INSTRUCTIONS FOR THE TASK -
Reproduce, word for word, the passage below on calamities as a "beginning of birth-pangs" and attempts to date Jesus's return.

At most, calamities of this sort constitute a “beginning of birth-pangs,” harbingers pointing to the eventual consummation of this age, evidence that the present world order cannot continue forever. Jesus acknowledged such things will continue to occur, but he never called them “signs” or chronological keys for determining the nearness of his return.

In Scripture, the analogy of “birth-pains” is common for the suddenness and inevitability of judgment and destruction. But nowhere did Jesus predict any increase in the frequency or intensity of the calamities listed by him - (Isaiah 26:17, 66:8, Jeremiah 6:24, 13:21, Hosea 13:13, 1 Thessalonians 5:1-3).

Attempts to calculate future dates by wars, earthquakes, and the like are problematic. These very things occur in the world with regularity. What distinguishes one war or earthquake from another in its prophetic importance?

DATASET -
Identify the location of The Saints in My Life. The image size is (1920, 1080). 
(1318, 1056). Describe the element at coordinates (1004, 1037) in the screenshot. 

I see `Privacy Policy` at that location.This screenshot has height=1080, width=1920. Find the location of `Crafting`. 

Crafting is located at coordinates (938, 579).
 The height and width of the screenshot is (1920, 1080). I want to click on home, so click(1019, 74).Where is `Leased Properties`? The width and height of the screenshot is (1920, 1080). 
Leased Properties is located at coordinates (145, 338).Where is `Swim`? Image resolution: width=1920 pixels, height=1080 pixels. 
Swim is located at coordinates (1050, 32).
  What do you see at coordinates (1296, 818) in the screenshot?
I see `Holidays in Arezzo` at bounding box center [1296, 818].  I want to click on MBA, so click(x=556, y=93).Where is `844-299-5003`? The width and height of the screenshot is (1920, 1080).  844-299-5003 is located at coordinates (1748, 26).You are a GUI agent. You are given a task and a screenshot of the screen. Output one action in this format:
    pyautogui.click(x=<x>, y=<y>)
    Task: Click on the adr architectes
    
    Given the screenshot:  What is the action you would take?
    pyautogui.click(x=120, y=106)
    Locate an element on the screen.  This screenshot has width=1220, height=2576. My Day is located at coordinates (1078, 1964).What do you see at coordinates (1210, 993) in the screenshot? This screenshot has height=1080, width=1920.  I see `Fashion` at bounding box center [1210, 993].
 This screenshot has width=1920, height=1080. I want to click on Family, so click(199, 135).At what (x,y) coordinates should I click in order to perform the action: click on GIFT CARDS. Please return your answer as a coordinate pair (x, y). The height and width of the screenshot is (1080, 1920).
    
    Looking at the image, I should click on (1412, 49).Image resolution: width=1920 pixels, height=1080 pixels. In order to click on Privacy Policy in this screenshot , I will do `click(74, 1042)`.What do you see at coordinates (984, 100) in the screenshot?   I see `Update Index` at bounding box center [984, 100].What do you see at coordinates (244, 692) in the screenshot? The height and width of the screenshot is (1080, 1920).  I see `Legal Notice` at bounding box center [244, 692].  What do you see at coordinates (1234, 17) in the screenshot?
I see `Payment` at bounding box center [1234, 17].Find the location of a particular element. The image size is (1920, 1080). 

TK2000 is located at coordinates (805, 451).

RESPONSE -
At most, calamities of this sort constitute a “beginning of birth-pangs,” harbingers pointing to the eventual consummation of this age, evidence that the present world order cannot continue forever. Jesus acknowledged such things will continue to occur, but he never called them “signs” or chronological keys for determining the nearness of his return.

In Scripture, the analogy of “birth-pains” is common for the suddenness and inevitability of judgment and destruction. But nowhere did Jesus predict any increase in the frequency or intensity of the calamities listed by him - (Isaiah 26:17, 66:8, Jeremiah 6:24, 13:21, Hosea 13:13, 1 Thessalonians 5:1-3).

Attempts to calculate future dates by wars, earthquakes, and the like are problematic. These very things occur in the world with regularity. What distinguishes one war or earthquake from another in its prophetic importance?